Indicators for new orders and employment also suggested slight declines from April. Input price pressures were less in evidence this month, and for the first time in nine months, more firms reported price declines for their products than reported increases.
The survey's indicators of future activity remained positive but weakened considerably from April.
The future general activity index fell notably, from a reading of 33.8 in April to 15.0 in May. The indexes for future new orders and shipments remained positive but fell 9 and 10 points, respectively. While still positive, the future employment index showed notable deterioration this month, decreasing 17 points.
Traders who believe that the Phili Fed Index is a leading indicator for the US economy, you might want to consider the following trades:
- Long general industrial companies (NYSE: XLI) like Illinois Tool Works (NYSE: ITW) or Caterpillar (NYSE: CAT) as these companies will benefit from increasing industrial production.

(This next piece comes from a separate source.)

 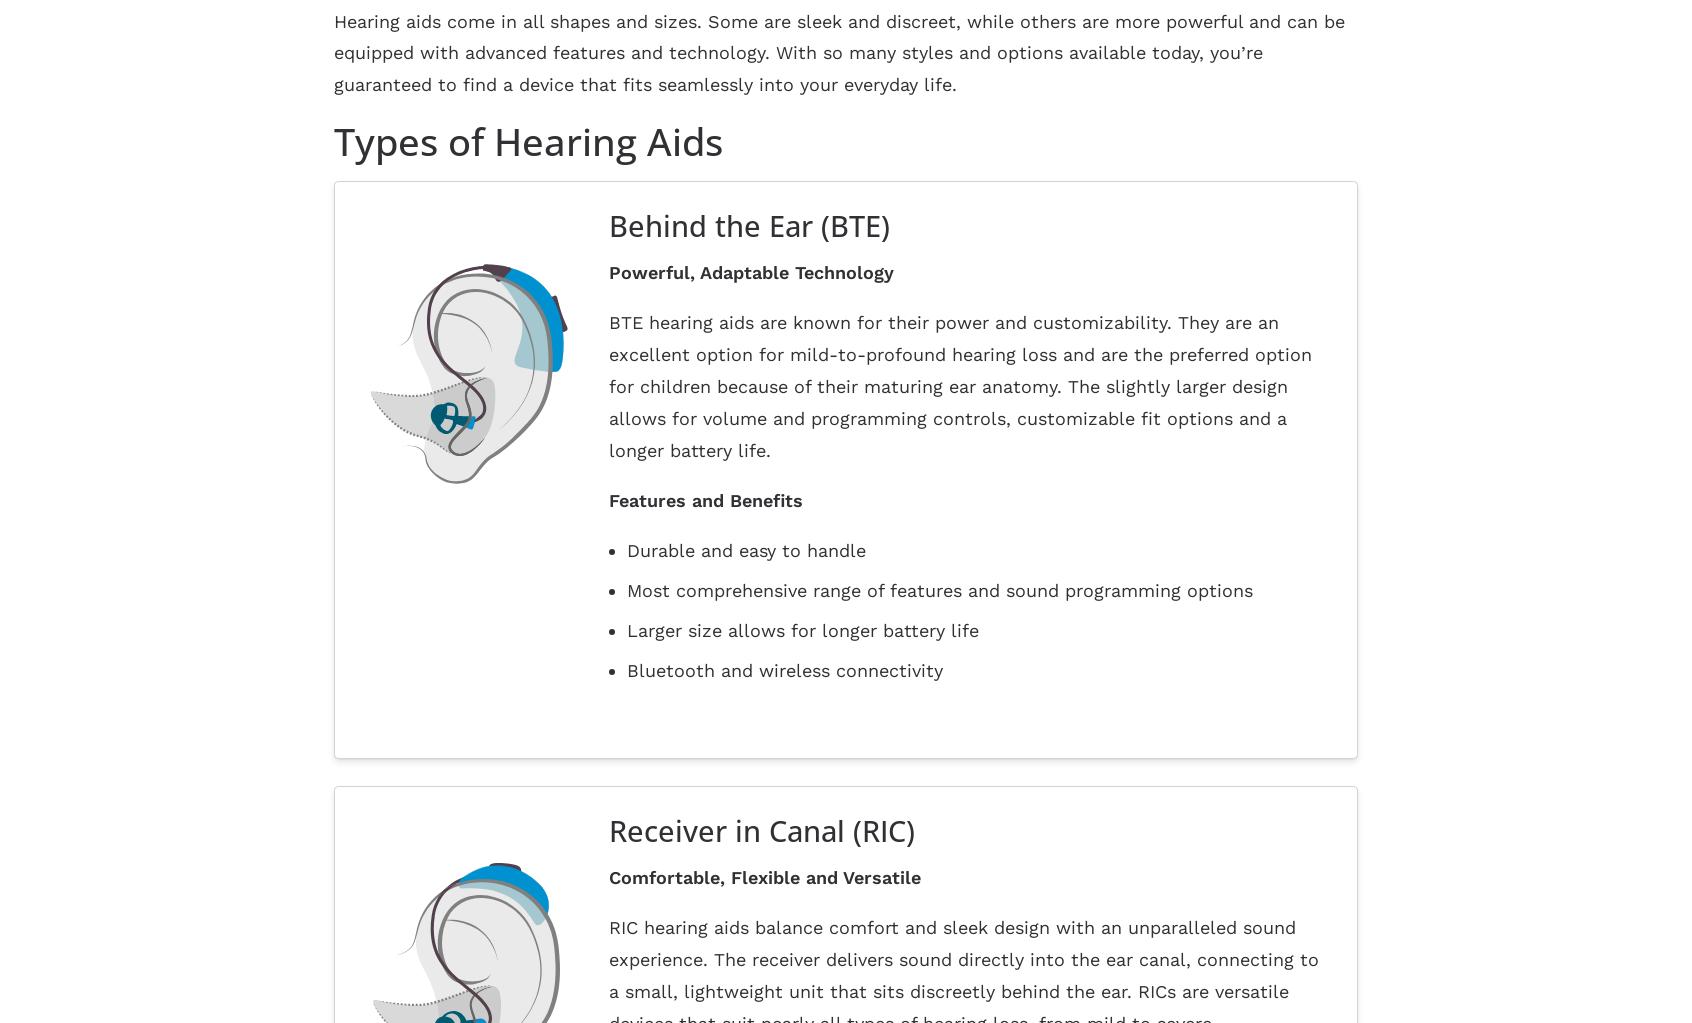 I want to click on 'About Us', so click(x=849, y=725).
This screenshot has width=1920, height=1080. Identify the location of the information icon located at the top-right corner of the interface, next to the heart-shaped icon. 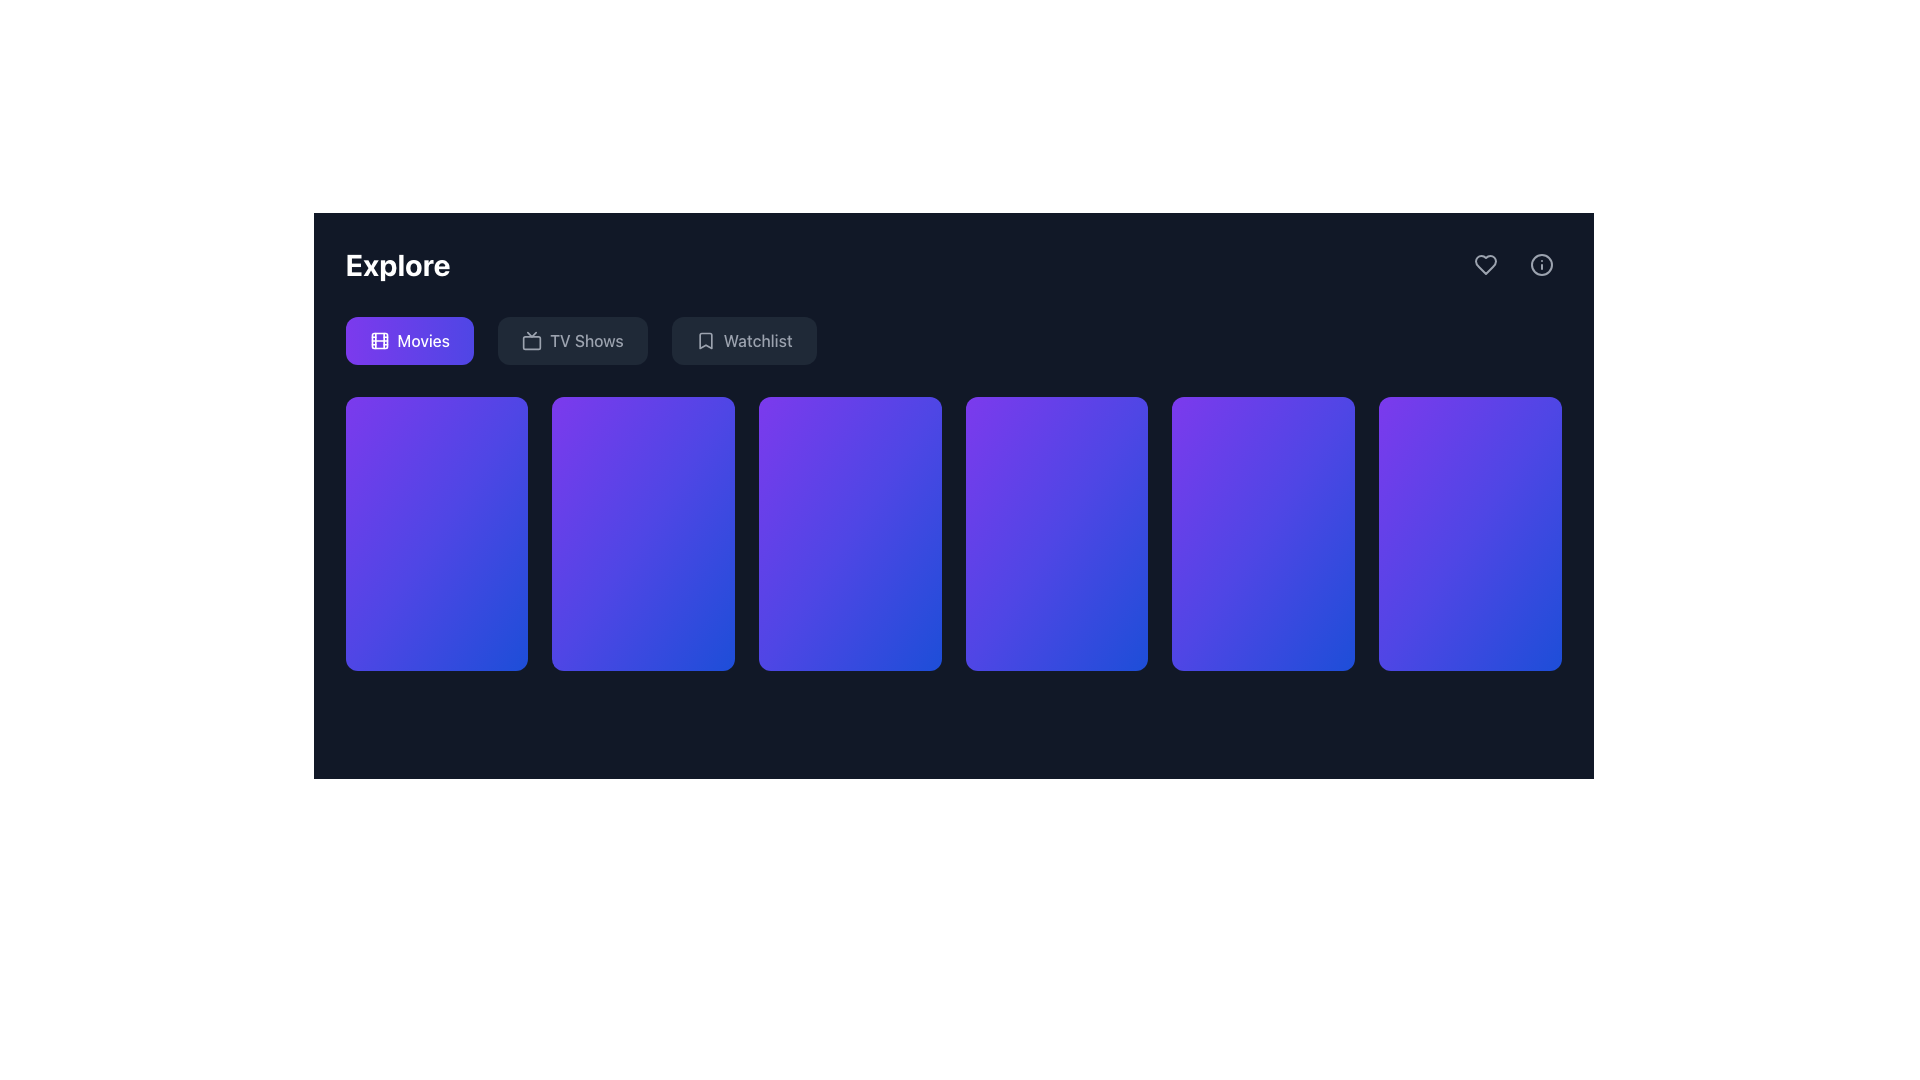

- Also, long Consumer Discretionary companies like Target (NYSE: TGT) or the Consumer Discretionary ETF (NYSE: XLY)
Traders who do not believe that the Phili Fed Index is a leading indicator for the US economy, you may consider alternative positions:
- Long Consumer Staple companies like Procter & Gamble (NYSE: PG) and Colgate (NYSE: CL) because even if the economy is struggling, people still need to buy staple products like shampoo and toothpaste.
- Also, short big-ticket appliance makers like Whirlpool (NYSE: WHR) if the manufacturing trend is worse-than-expected.